Except, oh, everyone.  Let's not mince words here.  Politicians have known for decades that prohibition doesn't work.  While the modern approach in this country can be linked back to the panic over heroin use in the early 1970s, coinciding with the Nixon administration's beginning of the crusade against drugs (more than somewhat based around Nixon's conspiratorial belief left-wingers were trying to destroy the right and society itself through promoting "homosexuality, dope, immorality in general"), let's not forget the lesson of that great American experiment from 1920 to 1933.  Quite apart from the inherent stupidity of making something illegal that you can easily brew yourself with ordinary household items, as prison inmates have been doing with little more than apple cores and orange skin since time immemorial, it resulted in the further rise of organised crime.  Back then it was the likes of Al Capone who benefited; now, if you so wish, you can go and see how the Mexican drug cartels operate.  Just be advised you need a strong stomach.
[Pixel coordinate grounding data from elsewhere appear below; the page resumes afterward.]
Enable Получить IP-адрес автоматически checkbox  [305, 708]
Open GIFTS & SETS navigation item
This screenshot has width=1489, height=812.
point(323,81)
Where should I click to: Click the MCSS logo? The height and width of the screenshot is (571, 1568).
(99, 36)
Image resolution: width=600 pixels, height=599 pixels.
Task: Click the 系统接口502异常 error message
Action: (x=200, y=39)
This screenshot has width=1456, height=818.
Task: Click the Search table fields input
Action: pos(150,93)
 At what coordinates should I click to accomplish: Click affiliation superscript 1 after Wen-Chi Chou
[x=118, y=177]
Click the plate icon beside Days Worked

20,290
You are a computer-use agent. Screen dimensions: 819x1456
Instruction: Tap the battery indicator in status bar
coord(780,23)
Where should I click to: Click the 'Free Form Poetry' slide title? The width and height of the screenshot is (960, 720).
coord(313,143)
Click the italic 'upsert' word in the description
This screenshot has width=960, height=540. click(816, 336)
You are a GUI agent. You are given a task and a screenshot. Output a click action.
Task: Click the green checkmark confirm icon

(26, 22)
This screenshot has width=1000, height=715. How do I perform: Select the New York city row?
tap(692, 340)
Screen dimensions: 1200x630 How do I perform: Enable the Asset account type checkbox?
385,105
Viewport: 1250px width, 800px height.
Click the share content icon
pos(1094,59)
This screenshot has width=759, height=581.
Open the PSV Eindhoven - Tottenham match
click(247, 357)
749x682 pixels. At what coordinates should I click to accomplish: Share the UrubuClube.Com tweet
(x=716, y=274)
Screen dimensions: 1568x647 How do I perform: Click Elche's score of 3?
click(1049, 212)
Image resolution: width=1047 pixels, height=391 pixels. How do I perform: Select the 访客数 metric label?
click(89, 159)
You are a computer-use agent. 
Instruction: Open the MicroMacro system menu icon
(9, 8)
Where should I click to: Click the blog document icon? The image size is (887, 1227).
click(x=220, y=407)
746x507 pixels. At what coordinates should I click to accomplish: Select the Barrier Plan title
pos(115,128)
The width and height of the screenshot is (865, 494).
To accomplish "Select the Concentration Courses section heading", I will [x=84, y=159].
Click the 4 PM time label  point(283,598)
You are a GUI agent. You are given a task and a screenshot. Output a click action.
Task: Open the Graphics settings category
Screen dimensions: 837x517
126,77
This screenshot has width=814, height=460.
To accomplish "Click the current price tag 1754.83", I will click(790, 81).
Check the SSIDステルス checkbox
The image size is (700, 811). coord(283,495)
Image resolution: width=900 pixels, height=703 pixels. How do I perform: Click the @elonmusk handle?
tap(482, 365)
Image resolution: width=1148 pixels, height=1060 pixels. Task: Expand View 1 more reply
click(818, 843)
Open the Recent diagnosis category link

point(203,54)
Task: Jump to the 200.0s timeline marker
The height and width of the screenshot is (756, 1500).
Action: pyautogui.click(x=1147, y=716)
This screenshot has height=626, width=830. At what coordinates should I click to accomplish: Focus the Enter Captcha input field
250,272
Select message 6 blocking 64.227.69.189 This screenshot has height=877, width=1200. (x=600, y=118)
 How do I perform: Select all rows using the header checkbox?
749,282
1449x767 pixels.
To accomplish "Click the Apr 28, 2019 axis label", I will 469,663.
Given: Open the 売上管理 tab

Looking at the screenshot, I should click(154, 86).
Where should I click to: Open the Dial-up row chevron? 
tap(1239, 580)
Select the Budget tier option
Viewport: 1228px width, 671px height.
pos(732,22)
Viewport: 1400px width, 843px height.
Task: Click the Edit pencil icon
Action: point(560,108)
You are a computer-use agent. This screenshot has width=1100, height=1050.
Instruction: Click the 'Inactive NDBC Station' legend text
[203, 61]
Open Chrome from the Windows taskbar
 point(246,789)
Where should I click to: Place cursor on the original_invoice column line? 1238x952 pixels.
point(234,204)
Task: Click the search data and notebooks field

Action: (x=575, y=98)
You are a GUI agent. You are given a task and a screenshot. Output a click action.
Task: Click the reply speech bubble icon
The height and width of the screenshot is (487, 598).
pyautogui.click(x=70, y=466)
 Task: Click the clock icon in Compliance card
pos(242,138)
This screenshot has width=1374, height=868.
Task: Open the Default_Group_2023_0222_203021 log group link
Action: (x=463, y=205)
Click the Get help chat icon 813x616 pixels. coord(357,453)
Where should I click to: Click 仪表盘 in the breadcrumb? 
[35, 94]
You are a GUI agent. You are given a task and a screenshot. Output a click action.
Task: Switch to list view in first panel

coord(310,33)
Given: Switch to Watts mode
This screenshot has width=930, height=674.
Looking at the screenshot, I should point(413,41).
When the Graun nevertheless urges politicians to study the evidence, the leader writer does so knowing full well they have.  It's why politician after politician has come out in favour of liberalisation - after they've left office.  Nor is the refusal to consider decriminalisation all down to fear of what the tabloids will say, as Tony Blair proved when he took the baby steps of ensuring cannabis was downgraded as the Advisory Committee urged and the licensing laws were reformed.  Come the coronation of Gordon Brown, one of his first acts as prime minister was to suck up to Paul Dacre by upgrading cannabis to Class B again.  Blair more often than not led the tabloids, whereas those who've followed have done the opposite.

Is the tide beginning to turn?  Well, yes and no.  Yes, the weight of evidence is becoming too overwhelming to ignore.  Yes, the Sun, apparently sensing a wind of change (to mix metaphors) now joins the Graun in saying the status quo is not an option.  Yes, the legalisation of cannabis in some American states as well as decriminalisation in Uruguay is as the report itself recognises the kind of development that attracts and interests in equal measure.  All this seems encouraging, until that is you remember that we're still in 2014 criminalising the possession of plants which have "mild stimulative effects", as the coalition has done with the ban on khat.  Then you realise that alongside the warm words of Norman Baker on moving towards decriminalisation, the same report advises putting restrictions on head shops and internet sellers of "legal highs" while possession will remain legal.  Baker apparently wants these shops reduced to selling Rizlas; no word on whether bongs would also be allowed.  Where then exactly will people get their still legal for personal possession highs from?  The same person or sites retailing the illegal stuff, perchance?
 

Forgive me then if I don't get too excited by all this.  For the Lib Dems it's obviously been alighted upon as something that might just get a few of their former supporters to return to the fold, and in truth they deserve credit for continuing to push for change.  When though the first response from a prime minister who previously wanted to liberalise drug laws is to resort to the "sending a message" argument, and the Labour frontbench accuses the Lib Dems of wanting to solve "a problem that doesn't exist" it's still going to be years, if not decades, before we have laws based somewhat even slightly related to the evidence of harm.